Rubalcaba no viene, y yo, que poseo demasiada
información, me veo rodeada y en peligro. Tengo que salir de allí,
ha sido un error entrar en ese agujero.
No sé cómo, pero me hago con una grapadora
industrial. Me voy acercando a los muros del emplazamiento por cuyos
huecos va entrado tropa que en silencio va posicionándose para un
posible ataque. Disparo grapas que en un principio sólo los hace
retroceder tras los huecos minúsculos por los que intentan pasar,
con lo que consigo algo de tiempo para alcanzar el portón de entrada
y salir al barrizal. Disimulo y me hacen pasillo.
Todo está muy oscuro salvo donde han ubicado
pequeñas antorchas, pero puedo distinguir a lo lejos a Chris
Stevens y voy en su busca. Hablamos de cosas que hemos visto y que
nos han chocado, de mensajes cifrados y fotografías aéreas donde
camiones de un modelo concreto y color aparecen en todas las grandes
ciudades del mundo.
Están preparando un ataque masivo, le confirmo.
Hemos de avisar.
Me cambio de ropa, me coloco una camisa de cuadros
para no llamar la atención entre los parroquianos, y al volver a
cruzar la puerta ya no quedan soldados, sólo colonos y lo que parece
una hilera de construcciones de madera que va tomando forma de
pueblo.
El cine lo regenta Holling Vincouer, que está
siendo multado injustamente por los actos vandálicos cometidos en el
negocio por gentes venidas de tierras del Norte.
Intento mediar, discuto con el ejecutor de la orden
sorprendida de que sea un actor de reparto conocido; éste me da la
razón y le evito a Holling una multa cuantiosa. El actor me abraza,
tengo su cabeza a la altura de mi pecho. No, decididamente no me
gustan los hombres más bajos que yo, pienso.
Busco a Stevens y el tono de la conversación se
hace más íntimo. Nos besamos mucho pero no quiero pasar a la
segunda base, el tipo es un ligón y no quiero ser una más en su
lista de conquistas, que luego me dicen que me pillo por los canallas
disfrazados de hombres normales.
Dice que me entiende y nos seguimos besando.

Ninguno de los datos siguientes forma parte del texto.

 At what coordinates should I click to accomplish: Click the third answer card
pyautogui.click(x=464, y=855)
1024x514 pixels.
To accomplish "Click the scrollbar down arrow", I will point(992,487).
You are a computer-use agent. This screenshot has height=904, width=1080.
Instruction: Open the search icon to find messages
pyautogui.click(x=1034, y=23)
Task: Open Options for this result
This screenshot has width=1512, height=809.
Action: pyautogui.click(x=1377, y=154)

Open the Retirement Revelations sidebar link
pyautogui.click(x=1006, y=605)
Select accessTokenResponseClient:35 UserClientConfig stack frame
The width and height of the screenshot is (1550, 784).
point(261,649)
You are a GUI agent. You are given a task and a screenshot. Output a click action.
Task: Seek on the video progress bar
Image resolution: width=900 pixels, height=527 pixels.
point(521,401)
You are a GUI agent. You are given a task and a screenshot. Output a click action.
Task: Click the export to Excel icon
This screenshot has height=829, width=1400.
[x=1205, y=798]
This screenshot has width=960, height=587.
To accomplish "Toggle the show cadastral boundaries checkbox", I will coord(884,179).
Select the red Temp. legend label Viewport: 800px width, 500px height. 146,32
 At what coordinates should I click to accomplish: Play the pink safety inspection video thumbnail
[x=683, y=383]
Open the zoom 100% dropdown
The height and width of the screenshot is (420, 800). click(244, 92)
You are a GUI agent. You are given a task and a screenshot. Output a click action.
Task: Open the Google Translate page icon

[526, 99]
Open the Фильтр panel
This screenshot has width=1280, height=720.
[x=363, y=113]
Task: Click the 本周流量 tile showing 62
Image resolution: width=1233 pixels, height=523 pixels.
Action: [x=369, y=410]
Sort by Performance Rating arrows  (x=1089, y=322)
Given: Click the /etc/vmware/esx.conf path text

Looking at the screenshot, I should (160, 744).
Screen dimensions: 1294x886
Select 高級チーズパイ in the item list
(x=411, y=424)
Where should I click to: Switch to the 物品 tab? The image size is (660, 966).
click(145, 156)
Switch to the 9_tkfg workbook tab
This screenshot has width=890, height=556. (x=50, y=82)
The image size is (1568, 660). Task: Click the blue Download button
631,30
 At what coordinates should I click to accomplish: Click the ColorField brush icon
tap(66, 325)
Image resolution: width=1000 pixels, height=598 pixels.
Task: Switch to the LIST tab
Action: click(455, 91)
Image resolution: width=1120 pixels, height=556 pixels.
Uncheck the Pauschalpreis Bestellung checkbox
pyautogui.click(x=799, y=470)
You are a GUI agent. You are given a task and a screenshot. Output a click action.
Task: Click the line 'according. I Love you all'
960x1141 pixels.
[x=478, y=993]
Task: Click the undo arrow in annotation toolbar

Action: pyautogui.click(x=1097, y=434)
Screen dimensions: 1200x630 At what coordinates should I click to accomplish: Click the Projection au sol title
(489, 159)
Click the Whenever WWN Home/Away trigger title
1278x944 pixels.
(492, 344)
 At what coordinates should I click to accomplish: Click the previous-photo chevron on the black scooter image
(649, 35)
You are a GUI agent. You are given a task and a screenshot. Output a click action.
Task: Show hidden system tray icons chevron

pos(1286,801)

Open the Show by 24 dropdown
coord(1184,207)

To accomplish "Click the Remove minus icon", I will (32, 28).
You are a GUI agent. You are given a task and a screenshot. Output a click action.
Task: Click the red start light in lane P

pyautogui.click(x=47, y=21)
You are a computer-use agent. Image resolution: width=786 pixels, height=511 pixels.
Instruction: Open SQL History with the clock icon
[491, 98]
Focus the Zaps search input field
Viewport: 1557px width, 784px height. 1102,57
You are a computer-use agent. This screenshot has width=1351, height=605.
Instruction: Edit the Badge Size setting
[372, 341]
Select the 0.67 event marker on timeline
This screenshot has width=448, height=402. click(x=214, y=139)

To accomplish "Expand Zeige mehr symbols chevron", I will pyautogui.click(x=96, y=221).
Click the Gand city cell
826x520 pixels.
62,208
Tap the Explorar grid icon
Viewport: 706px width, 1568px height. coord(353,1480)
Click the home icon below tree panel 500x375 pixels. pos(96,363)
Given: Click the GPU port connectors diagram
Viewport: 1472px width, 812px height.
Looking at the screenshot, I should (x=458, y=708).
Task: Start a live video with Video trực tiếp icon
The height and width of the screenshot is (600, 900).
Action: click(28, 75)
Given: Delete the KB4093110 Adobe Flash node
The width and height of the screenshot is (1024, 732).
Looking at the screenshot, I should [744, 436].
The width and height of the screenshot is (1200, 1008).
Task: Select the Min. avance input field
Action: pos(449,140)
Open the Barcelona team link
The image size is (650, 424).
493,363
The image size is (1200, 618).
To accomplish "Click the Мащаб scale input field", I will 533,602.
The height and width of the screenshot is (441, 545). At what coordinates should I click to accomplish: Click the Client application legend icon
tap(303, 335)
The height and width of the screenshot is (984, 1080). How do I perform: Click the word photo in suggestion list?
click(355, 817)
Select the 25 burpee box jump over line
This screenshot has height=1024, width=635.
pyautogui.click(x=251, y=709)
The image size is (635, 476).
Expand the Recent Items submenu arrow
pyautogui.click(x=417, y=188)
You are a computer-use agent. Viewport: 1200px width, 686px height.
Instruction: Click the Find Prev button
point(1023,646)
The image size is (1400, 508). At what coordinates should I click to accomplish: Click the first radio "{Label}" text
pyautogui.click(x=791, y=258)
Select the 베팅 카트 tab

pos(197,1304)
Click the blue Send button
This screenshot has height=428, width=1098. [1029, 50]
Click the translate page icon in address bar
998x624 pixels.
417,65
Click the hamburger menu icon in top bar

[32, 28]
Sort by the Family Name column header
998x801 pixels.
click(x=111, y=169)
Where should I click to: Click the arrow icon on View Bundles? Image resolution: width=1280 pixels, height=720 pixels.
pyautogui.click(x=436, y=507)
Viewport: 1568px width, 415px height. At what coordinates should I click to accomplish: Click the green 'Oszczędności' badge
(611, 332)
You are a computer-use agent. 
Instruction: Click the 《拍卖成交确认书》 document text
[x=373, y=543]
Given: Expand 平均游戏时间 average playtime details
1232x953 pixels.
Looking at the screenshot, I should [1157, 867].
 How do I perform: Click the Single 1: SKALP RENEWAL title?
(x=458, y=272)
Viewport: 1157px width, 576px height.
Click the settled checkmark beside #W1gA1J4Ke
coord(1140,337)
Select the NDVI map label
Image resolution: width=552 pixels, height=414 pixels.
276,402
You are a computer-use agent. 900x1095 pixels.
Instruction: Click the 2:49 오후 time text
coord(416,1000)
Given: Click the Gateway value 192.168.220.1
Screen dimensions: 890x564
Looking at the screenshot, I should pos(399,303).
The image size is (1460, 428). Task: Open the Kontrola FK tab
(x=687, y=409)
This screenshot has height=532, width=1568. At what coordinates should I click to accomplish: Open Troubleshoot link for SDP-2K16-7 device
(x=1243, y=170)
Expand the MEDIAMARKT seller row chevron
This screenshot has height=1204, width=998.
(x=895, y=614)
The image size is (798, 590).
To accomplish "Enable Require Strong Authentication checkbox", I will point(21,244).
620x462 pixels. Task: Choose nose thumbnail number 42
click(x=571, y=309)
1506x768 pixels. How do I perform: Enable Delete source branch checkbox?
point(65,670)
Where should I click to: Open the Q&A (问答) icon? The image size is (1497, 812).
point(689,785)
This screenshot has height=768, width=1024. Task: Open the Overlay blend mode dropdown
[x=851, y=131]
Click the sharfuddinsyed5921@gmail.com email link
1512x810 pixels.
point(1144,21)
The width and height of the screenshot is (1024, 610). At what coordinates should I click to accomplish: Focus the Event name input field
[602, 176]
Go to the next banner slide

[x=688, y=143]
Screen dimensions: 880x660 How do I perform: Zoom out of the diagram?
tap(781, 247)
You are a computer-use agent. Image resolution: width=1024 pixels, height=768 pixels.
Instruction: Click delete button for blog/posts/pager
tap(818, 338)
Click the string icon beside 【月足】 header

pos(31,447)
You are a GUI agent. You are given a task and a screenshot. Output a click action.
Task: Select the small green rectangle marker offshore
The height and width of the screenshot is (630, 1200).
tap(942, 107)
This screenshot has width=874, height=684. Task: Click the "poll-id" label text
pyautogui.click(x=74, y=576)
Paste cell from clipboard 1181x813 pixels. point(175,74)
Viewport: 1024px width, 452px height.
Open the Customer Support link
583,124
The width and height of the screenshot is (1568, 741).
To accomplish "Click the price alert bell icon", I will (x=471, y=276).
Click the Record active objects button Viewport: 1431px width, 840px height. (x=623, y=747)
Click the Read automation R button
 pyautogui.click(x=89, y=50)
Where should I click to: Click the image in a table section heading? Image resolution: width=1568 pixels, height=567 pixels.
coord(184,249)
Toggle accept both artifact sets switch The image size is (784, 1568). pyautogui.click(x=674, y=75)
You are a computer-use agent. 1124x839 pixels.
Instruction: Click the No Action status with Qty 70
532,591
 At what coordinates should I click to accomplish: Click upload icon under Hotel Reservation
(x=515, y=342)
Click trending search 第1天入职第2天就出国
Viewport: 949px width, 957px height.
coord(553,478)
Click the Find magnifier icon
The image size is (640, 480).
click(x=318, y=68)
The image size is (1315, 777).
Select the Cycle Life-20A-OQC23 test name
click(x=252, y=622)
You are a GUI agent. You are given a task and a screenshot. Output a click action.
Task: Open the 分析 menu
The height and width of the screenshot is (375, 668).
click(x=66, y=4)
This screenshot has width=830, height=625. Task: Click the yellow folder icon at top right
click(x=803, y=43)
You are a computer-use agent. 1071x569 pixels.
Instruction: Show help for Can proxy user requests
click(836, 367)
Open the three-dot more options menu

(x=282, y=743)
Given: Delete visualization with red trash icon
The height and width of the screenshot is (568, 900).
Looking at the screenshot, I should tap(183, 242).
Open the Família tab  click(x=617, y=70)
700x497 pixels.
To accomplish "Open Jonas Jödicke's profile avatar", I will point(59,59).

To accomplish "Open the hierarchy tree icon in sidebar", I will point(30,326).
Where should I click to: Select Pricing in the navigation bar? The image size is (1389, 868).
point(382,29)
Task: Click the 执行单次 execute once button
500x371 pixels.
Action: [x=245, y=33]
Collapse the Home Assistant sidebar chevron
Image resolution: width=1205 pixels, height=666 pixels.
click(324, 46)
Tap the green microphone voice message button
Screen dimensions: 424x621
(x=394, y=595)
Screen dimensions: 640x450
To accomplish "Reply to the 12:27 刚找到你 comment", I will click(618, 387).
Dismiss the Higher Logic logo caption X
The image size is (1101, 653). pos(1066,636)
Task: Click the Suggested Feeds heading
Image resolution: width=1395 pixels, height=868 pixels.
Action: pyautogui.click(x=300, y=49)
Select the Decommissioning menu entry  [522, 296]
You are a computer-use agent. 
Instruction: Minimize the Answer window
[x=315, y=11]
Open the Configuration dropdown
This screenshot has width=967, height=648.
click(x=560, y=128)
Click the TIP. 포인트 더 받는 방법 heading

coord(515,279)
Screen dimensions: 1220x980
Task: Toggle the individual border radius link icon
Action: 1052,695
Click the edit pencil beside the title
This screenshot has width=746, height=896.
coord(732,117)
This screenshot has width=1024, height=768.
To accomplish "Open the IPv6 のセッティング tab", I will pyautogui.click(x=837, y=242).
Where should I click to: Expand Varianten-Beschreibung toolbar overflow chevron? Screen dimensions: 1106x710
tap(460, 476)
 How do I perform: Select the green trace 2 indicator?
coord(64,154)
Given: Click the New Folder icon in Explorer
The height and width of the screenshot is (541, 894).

Entramos en una sala inmensa y vacía donde un par de
Infantas y un Infante bebé hacen las pruebas de resistencia a
manchas en una alfombra preciosa traída de no sé dónde. Nos
llevamos al bebé, hemos de encontrar la forma de contar lo que está
pasando.
Todo es cálido a la luz de las llamas. Nos besamos
más.
Damos con Maurice Minnifield y le entrego al bebé.
Con la excusa de que hay que cambiarle el pañal, lo envío a los
bajos del granero.
Cuando entre y vea todo el despliege de información
de nuestra red de espionaje, y como ex-piloto y ex-astronauta que es,
sabrá qué hacer—pienso.
Solución sin mediar palabra.
Más relajados ya, miro a los ojos de Stevens,
que me gusta una barbaridad, y le digo:
–¿Sabes?, la primera vez que vine aquí erais unos pocos en barracones sucios, pero ya erais un pueblo. Chris me sonríe.
La convivencia ahora era pacífica, Cicely
surgía luminosa de la profundidad de la nada, y yo me despierto con
el sabor de los besos del filósofo radiofónico ex-convicto más
guapo de todo Alaska.
De Rubalcaba nada, ni está ni se le espera.
ᴥ
En mis sueños se mezclan imágenes de la última
película visonada, de la última conversación o de algún hecho
lejano que no recuerdo haber escuchado, junto a rarezas propias o
pensamientos y deseos ocultos.
Nunca he ocultado mi deseo más profundo, el que
siempre está ahí desde que vi el primer capítulo de la serie
Doctor en Alaska (Northern Exposure, para los que la
vemos en Versión Original) allá por 1990: quedarme a vivir en
Cicely, Alaska. Por eso, cada vez que vuelvo a ver la serie, al
terminar un capítulo y apagar el monitor, siento como que me
extraditan, una sensación de vacío inmensa.